What can I tell you? If I pass a religious notion on to my child, but do it incompletely because "I don't have the time," or, "It's just not important enough," that's all of the religious idea that gets handed down, and with that incomplete guidance she may or may not continue along a religious path. Religions, even if we choose to not believe in them, constitute
disciplines unto themselves. Part of the circumstance of the religion is the method of its transmission and growth. From there, all manner of problems can result in the execution.

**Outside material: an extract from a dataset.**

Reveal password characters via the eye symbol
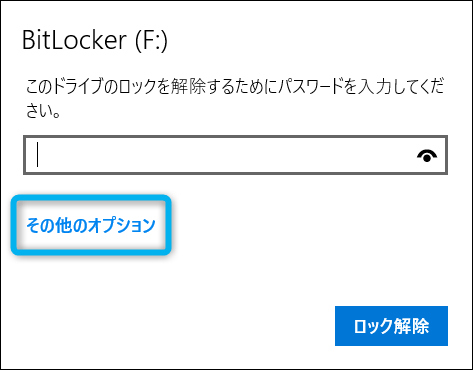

Are there people with mental health problems, who do not believe in God, and are not, nor have ver been religious?
Imagine . . . .
After the trial is done the family and friends come together and say, "What happened?" They talk about the Devil, they talk about bad television, they talk about whatever. But it has nothing to do with religion, right? So they never look at how her faith constrained her more legitimate outlets for her feelings.
Think of the myth of America. What these United States of America are "supposed to be" has
nothing to do with what's going on in the world today, but what America "is" has much to do with it. Regardless of what the Religion of America says on paper--"Liberty and Justice for All," "all men are created equal," &c.--we cannot hold those ideas responsible for an American soldier in Iraq punished for improperly handling Iraqi prisoners of war. But what he
thinks America is may well have contributed to the acts.
• Religion/God
• Nation
• Ethnicity
• Politics
• Capitalism
Just a short list of things that can, when unleashed by a deviant and unstable conscience, can have wicked effects on others.
But as I read your Argument, ethnicity has nothing to do with the death of Dr. Martin Luther King, Jr. Religion and God have nothing to do with militant extremism that abuses religious paradigms in order to con weak faith into compliance.
Why are there so few Democrats in militias in the US? Because Democrats allegedly (are supposed to, are purported to, something like that) believe in standards for judgment, choice, and action that lead to different ends.
And, of course, we shouldn't pause at any point to consider that American society, valuing so greatly the accumulation of wealth and possession, might have something to do with the fact that people are willing to steal extraneously. In fact, that we place value on something has nothing to do with why someone else might value it as well.
I hope these last few paragraphs read absurdly. They certainly look that way to me.